▶ _Problem description_
Please return all lines from the records below that include the string "Open".

Dataset entries:

╔══

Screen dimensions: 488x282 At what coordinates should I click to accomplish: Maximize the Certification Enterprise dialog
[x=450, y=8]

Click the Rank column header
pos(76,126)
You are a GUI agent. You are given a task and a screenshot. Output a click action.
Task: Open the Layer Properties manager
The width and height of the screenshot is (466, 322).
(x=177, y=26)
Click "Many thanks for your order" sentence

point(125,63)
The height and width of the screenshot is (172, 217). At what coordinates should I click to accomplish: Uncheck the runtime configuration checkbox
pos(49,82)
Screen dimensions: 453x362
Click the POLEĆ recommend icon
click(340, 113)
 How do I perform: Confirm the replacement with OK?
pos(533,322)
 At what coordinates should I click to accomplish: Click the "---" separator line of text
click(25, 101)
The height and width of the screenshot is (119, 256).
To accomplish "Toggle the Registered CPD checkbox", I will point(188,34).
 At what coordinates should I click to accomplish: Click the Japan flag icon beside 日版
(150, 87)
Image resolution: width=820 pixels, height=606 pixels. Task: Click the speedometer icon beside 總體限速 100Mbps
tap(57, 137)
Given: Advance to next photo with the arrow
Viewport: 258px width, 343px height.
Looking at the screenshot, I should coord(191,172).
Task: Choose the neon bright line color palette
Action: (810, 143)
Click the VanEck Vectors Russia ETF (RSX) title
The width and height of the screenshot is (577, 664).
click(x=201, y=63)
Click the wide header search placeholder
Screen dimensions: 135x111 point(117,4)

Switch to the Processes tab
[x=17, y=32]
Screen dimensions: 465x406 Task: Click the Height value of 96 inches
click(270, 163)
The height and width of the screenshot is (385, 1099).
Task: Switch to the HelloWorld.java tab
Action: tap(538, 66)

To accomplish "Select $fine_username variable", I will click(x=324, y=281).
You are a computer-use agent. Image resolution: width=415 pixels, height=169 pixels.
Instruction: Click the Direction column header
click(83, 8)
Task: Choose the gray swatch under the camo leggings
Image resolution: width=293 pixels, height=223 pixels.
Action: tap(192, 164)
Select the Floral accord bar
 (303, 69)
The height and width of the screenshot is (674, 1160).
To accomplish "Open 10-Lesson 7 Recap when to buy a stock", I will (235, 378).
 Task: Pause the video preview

╚══

▶ _Response below_
Task: Open the Layer Properties manager
To accomplish "Open 10-Lesson 7 Recap when to buy a stock", I will (235, 378).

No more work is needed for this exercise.